-- What to produce --
Going from the top of the data below, give again each line through the one containing "[Twitter Round] (1693, 706)", both ends kept.

□ □ □ □ □

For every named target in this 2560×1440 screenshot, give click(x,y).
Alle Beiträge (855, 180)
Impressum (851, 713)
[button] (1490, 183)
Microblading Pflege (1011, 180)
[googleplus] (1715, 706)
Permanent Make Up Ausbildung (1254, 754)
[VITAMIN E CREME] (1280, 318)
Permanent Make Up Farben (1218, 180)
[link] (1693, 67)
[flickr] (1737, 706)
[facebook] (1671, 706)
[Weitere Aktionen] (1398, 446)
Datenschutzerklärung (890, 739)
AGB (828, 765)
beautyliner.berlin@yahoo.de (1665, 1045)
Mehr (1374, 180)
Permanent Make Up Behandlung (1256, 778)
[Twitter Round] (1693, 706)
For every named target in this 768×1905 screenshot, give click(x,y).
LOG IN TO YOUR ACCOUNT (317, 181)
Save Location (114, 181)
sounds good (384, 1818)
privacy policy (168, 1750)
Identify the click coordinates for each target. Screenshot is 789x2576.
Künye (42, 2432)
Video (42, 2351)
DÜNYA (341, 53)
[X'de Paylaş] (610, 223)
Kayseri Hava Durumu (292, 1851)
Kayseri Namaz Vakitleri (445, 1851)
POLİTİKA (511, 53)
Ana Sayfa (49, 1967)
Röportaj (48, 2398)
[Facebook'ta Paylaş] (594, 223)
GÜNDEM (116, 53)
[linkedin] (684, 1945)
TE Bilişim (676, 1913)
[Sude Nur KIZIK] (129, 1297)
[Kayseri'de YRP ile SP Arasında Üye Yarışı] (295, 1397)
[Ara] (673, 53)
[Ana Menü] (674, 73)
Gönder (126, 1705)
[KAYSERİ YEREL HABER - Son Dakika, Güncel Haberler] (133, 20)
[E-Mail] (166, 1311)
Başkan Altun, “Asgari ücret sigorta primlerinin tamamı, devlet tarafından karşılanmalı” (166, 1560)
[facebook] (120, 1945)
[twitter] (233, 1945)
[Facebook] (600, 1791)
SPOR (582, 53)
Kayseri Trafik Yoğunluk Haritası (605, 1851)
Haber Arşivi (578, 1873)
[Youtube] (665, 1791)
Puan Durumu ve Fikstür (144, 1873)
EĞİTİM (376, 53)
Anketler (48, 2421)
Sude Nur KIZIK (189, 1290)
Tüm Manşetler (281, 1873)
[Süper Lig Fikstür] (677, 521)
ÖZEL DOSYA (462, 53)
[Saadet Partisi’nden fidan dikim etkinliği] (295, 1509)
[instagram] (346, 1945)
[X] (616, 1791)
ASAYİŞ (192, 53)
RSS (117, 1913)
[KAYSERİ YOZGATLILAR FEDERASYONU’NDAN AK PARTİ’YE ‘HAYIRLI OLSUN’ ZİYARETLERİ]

□ □ □ □ □

-- Answer space --
For every named target in this 2560×1440 screenshot, give click(x,y).
Alle Beiträge (855, 180)
Impressum (851, 713)
[button] (1490, 183)
Microblading Pflege (1011, 180)
[googleplus] (1715, 706)
Permanent Make Up Ausbildung (1254, 754)
[VITAMIN E CREME] (1280, 318)
Permanent Make Up Farben (1218, 180)
[link] (1693, 67)
[flickr] (1737, 706)
[facebook] (1671, 706)
[Weitere Aktionen] (1398, 446)
Datenschutzerklärung (890, 739)
AGB (828, 765)
beautyliner.berlin@yahoo.de (1665, 1045)
Mehr (1374, 180)
Permanent Make Up Behandlung (1256, 778)
[Twitter Round] (1693, 706)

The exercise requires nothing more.